"You are right in being merciful," she said very slowly.
Magic riddle of life; rare roseate rod of love. Was it youth leaping towards youth, the cry of the lark to the dawn, the crimson flowering of a woman's pity? The air seemed woven through with gold. A thousand lutes had sounded in the woods. Voiceless, she sat with flickering lids, amazed at the alchemy that had wrought ruth out of hate.
Fulviac had drawn back into the gloom of the gallery. He turned suddenly upon his heel, and his scabbard smote and rang against the rock.
"I take all the men I have," he said to her, "even the dotard Jaspar, for he knows the ways. Gregory and Adrian I leave on guard; they are tough gentlemen, and loyal. As for the lordling, he is well shackled."
Yeoland was still cowering in her chair with the mysterious passions of the moment.
"You will return?" she asked him.
"By nightfall, if we prosper; as we shall."
He moved two paces, stayed again in his stride, and flung a last message to her from the black throat of the passage.
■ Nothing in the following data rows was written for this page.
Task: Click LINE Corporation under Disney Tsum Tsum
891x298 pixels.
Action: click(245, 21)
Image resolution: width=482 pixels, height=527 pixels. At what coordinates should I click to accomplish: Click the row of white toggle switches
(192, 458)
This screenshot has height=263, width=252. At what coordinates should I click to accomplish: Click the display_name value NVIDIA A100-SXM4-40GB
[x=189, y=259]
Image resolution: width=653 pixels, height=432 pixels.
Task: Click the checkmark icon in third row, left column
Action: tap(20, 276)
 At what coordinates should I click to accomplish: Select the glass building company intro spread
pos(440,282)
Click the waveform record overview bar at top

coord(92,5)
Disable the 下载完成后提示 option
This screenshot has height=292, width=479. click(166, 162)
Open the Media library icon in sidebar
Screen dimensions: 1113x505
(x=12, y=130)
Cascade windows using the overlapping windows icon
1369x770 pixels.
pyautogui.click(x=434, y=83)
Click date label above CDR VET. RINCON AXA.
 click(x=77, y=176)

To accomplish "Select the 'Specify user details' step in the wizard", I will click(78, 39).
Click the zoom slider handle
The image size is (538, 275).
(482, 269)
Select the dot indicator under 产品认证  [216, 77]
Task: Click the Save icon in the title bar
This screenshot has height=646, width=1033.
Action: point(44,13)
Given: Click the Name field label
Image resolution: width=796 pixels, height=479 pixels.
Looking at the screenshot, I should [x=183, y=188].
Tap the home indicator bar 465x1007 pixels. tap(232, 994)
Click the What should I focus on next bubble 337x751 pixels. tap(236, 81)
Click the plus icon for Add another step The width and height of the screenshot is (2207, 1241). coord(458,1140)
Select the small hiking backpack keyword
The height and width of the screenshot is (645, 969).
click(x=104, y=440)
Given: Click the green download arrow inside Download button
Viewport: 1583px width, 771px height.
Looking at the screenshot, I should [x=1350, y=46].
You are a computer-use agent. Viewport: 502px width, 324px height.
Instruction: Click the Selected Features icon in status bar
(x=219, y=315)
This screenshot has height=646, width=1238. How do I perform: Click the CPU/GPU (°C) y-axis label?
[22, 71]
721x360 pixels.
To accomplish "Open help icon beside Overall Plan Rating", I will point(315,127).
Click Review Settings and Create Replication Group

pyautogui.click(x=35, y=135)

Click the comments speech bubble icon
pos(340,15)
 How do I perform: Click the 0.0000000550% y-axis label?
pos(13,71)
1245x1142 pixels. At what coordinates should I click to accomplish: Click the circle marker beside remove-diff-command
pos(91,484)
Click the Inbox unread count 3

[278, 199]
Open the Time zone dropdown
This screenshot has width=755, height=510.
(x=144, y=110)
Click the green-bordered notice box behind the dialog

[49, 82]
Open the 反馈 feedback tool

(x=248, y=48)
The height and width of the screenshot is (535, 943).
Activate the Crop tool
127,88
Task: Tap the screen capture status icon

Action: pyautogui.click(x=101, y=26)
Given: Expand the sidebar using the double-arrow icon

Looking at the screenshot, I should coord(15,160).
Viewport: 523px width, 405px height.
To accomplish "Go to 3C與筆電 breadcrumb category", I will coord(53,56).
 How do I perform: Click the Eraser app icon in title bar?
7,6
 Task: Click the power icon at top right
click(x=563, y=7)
"Remember, there is no recantation over this business. The man is my affair as well as yours. He is a power in the south, and would menace us. Remember, he must die."
He turned and left her without more palaver. She heard him go clanging down the gallery, heard the thunder of a heavy door, the braying of a horn. A long while she sat motionless, still as stone, her hands lying idle in her lap. When an hour had passed, the sun smote in, and found her kneeling at her prayer-desk, her breviary dewed with tears.